Minggu ini sejak tanggal 24 Februari 2022 dunia dibuat heboh setelah Rusia melakukan invasi militer ke Ukraina. Hal ini dilakukan setelah Rusia gagal dalam menuntut Ukraina agar tak menjadi bagian dari NATO, hal ini bisa dikatakan sejalan dengan invasi yang telah dilakukan 2014 silam namun kali ini invasi militer yang dilakukan disertai dengan serangan yang mampu menciptakan kekacauan besar.
Namun, terlepas dari masalah utama tersebut, konflik yang terjadi antara Rusia dan Ukraina memiliki akar sejarah yang begitu panjang. Ukraina adalah pihak yang diserang sehingga muncul pertanyaan, "Apakah benar Ukraina adalah korban?"
Jawabannya bisa ya, bisa pula tidak, yang jelas baik pihak yang diserang maupun yang menyerang keduanya sama-sama dirugikan dan menjadi korban atas permainan yang dituggangi pihak Amerika.
Kekuatan Rusia jelas jauh lebih besar, jadi dengan cepat Rusia bergerak menguasai Ukraina, namun dalam serangan yang dilakukan, Presiden Rusia yakni Putin memasang strategi yang cukup manusiawi, sebab dalam serangannya lebih difokuskan di bagian militer dan berusaha menghindari pemukiman.
Di tengah musim dingin yang harusnya menusuk tulang, warga Ukraina malah dibuat teramat cemas dengan keadaan yang ada. Namun, Putin tampak masih memiliki hati, ia tak merusak bagian listrik dan air sehingga penunjang kehidupan bagi Ukraina masih ada, karena jika listrik mati, penyebab binasanya Ukraina bukan lagi serangan dari para pihak militer melainkan karena kedinginan. Hari pertama saat invasi tak ada dukungan yang datang di pihak Ukraina.
Karenanya Presiden Ukraina Zelensky memanggil warga umur 18-60 tahun untuk berperang, lantas dia sendiri merencanakan untuk mengungsi dengan bantuan Amerika. Namun, rencana tersebut diketahui pihak umum.
Sejalan dengan kejadian yang kian memanas, Presiden Ukraina memberlakukan kondisi darurat militer. Opininya, pesan ini bisa menyeret ke perang besar se-Eropa. Bisa disimpulkan bahwa, sang presiden berusaha memperluas pertikaian, menyeret negara-negara lain untuk ikut.
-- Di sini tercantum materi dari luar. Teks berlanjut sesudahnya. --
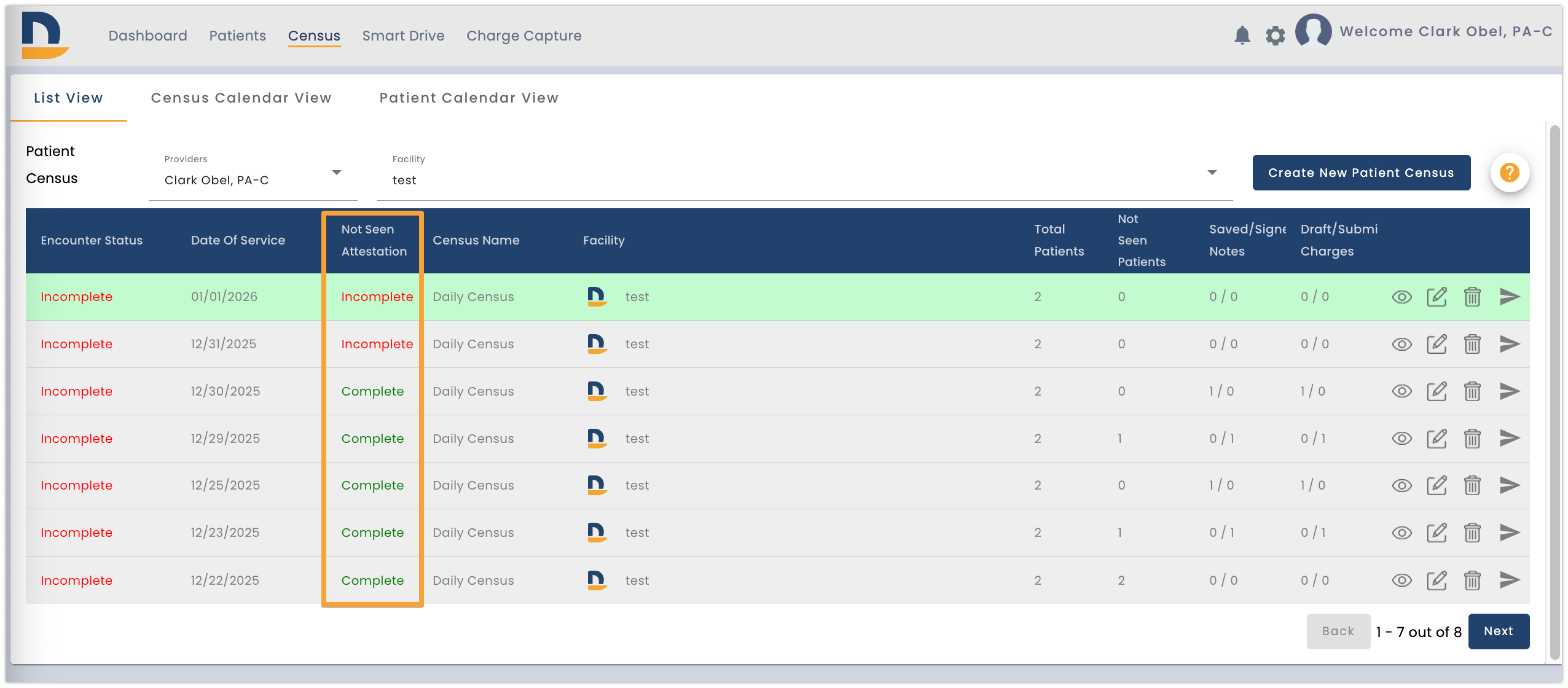The height and width of the screenshot is (688, 1568).
Task: Switch to Census Calendar View tab
Action: click(241, 98)
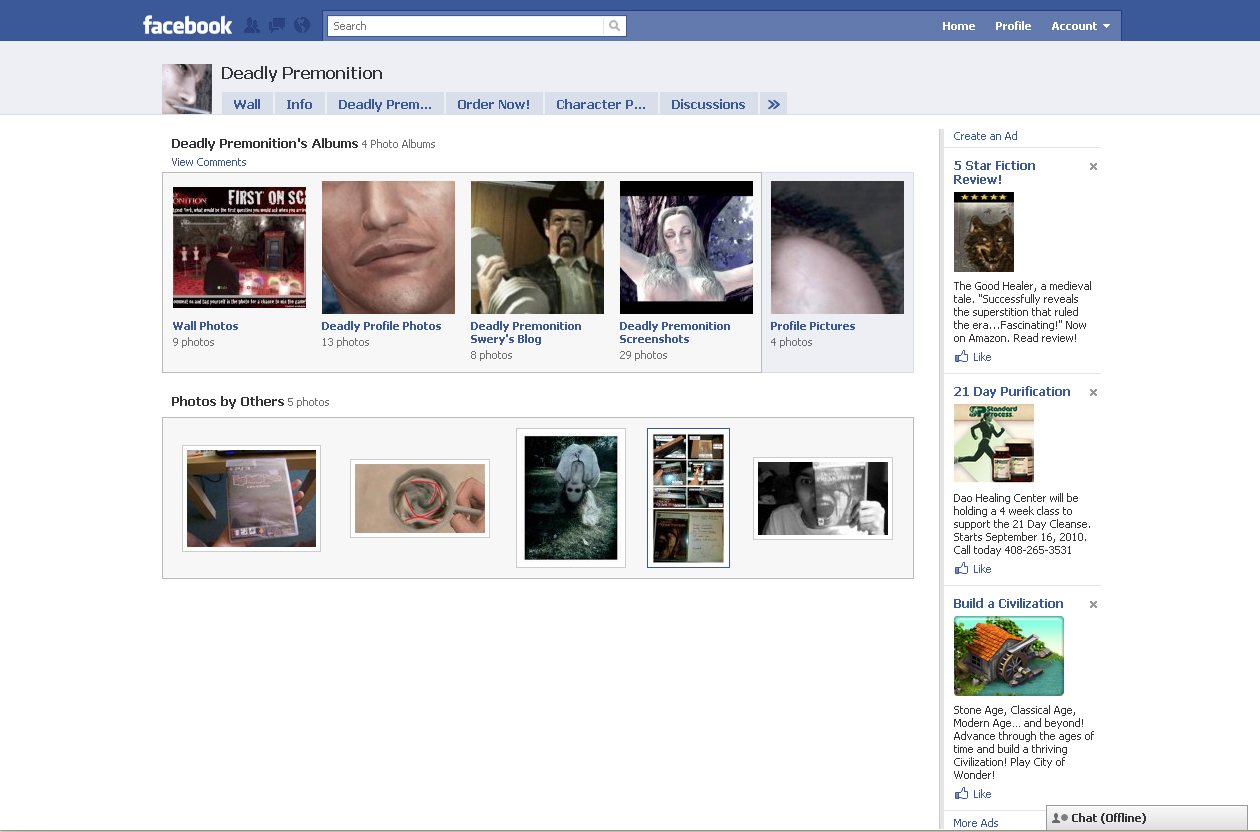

Melihat keadaan yang semakin terjepit, Presiden Ukraina kala itu menghubungi Presiden Amerika untuk meminta bantuan. Namun karena sudah dini hari, Biden hanya bisa membuat janji yang katanya akan didiskusikan besoknya. "Besok, saya akan bertemu dengan para Pemimpin G7, dan Amerika Serikat serta Sekutu dan mitra kami akan menjatuhkan sanksi berat kepada Rusia.
Kami akan terus memberikan dukungan dan bantuan kepada Ukraina dan rakyat Ukraina." Namun pernyataan ini berakhir menjadi sebuah janji semata karena keesokan harinya, taka da pergerakan apa-apa.
Dalam sebuah acara, seorang reporter bertanya kepada Biden, "Apakah Anda menyepelekan Putin?" Tak diberi jawaban, ia hanya menyeringai seolah menjawab bahwa ia memang menyepelekan Putin. Tampaknya, Amerika tak belajar dari masa lalu yakni meremehkan lawan. Harusnya, Biden belajar dari kekalahan memalukan dia atas kekalahannya dengan Taliban.
Lalu mengenai langkah Zelensky yang diambil di hari selanjutnya yakni memutuskan hubungan diplomatik dengan Rusia. Kedubes Rusia di Kiev sudah dikosongkan dan bendera telah diturunkan.